Gabon: la scène artistique condamnée à se déployer dans les débits de boissons
Laissés pour compte par l’État qui ne semble pas faire de l’art un vecteur de développement, les acteurs culturels semblent résolus à se tourner vers les « maquis ». En effet, ces espaces de loisirs sont devenus le seul moyen pour bon nombre d’artistes de joindre les deux bouts en cette période de crise sanitaire liée au covid-19 où le génie créateur est bradé contre des broutilles appelés « petits gombos ».
Dans l’attente d’une décision favorable dans le procès intenté contre le Bureau gabonais des droits d’auteur (Bugada), les artistes tirent le diable par la queue. Désireux de subsister durant cette période de vache maigre, des acteurs culturels se déploient davantage dans les terrasses de certains débits de boissons. Restaurants-bars et abords de plage, les rois et reines de la scène musicale y ont trouvé un champ d’expression.
Une situation de clochardisation de la part de leur ministère de tutelle qui contraint de nombreux artistes à se rabattre dans des débits de boisson pour vivre de leur passion. Ainsi, nombreuses sont les terrasses qui offrent leur espace afin de permettre aux acteurs culturels de performer. Notamment, certains débits de boissons qui organisent des évènements culturels hebdomadaires généralement les week-ends. Pourtant sous d’autres cieux, les concerts et spectacles ont repris avec comme condition sine qua none la vaccination. A cet effet, pourquoi ne pas s’inspirer de ce modèle pour relancer le secteur culturel?

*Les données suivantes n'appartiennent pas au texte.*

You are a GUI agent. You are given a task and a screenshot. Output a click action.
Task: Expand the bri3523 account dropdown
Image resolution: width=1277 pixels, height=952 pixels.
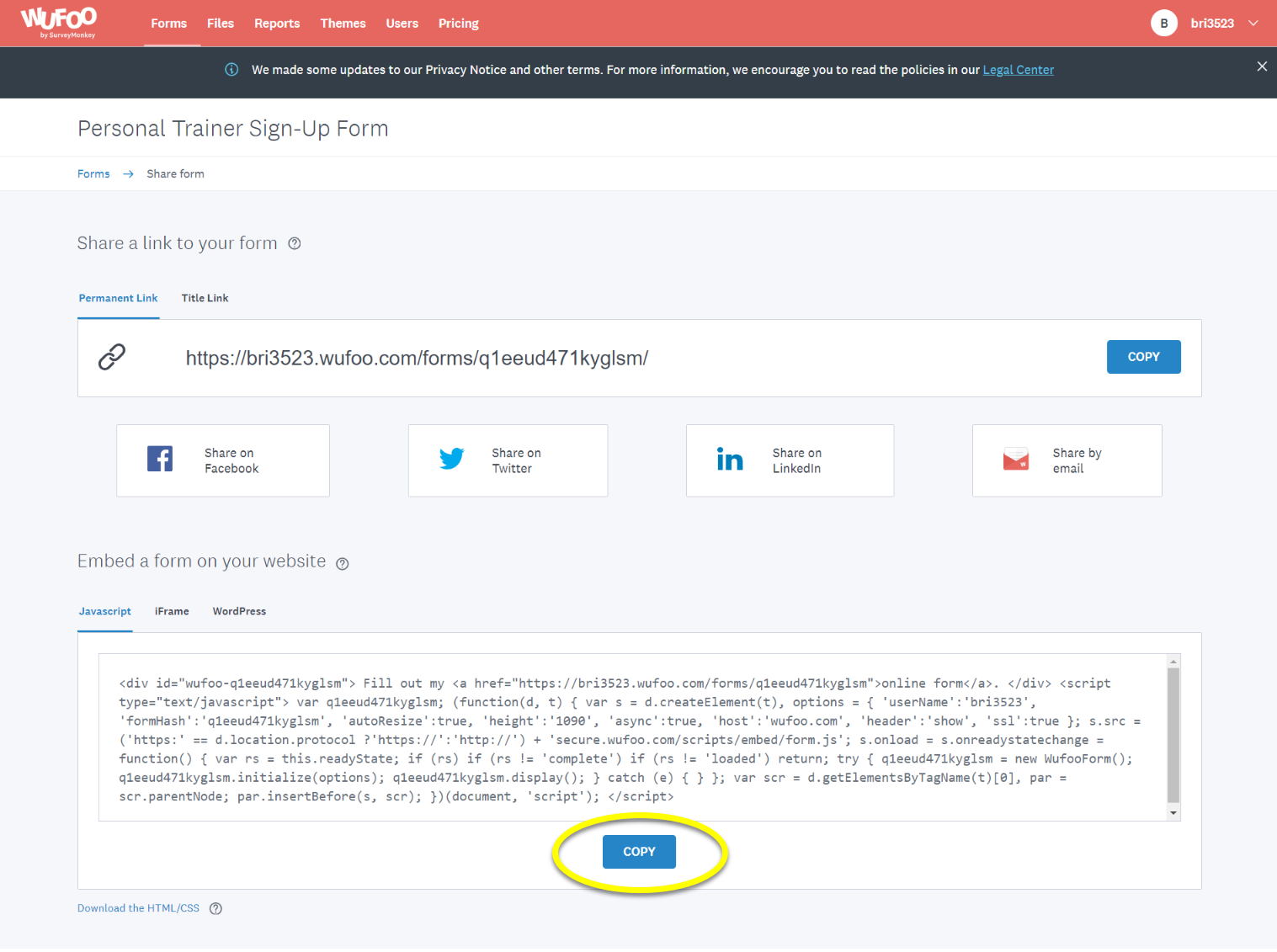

Si de nombreuses mesures ont été allégées afin de permettre aux opérateurs économiques d’exercer, pour les artistes, il n’en est rien. Pire, pour le ministre de la Culture et des Arts, Michel Menga M’Essone, ces derniers seraient « dans l’informel ». Un manque de soutien des autorités aux artistes en ce temps de covid-19, alors que ces derniers portent très haut les couleurs du pays aussi bien sur le plan national qu’international.
Pourtant, l’Etat qui n’a jamais cessé de définir la Culture comme le socle du développement d’une Nation, « ce que sa population a en partage. Ce qui nous reste lorsque nous n’avons plus rien ». Mais entre les discours et les actes concrets, le fossé demeure bien trop grand et le constat est amer. Le secteur culturel se porte mal. L’absence d’une réelle politique d’accompagnement ou de la reconnaissance du statut d’artiste et la mise en place des droits d’auteur fait défaut. Conséquence, les acteurs ne parviennent toujours pas à profiter du fruit de leur art.
Avec 8,2 milliards prévues en 2022, gageons que la situation pourra s’améliorer et que les acteurs culturels seront mieux pris en compte. Mais pour l’heure, les artistes sont clochardisés et certains vivent dans des états précaires par manque de politiques d’accompagnement. Quand on sait que chaque année un budget est mis à disposition, on s’interroge sur l’utilisation qui en est faite si les principaux opérateurs économiques du secteur n’en bénéficient pas.
Aucune salle de spectacle, aucun festival, aucune rémunération. Une situation qui a poussé l’Association gabonaise des artistes et la Corporation des artistes réunis, à décider d’introduire un recours auprès du Tribunal de première instance de Libreville dans cette affaire portant paiement de la redevance des droits d’auteur.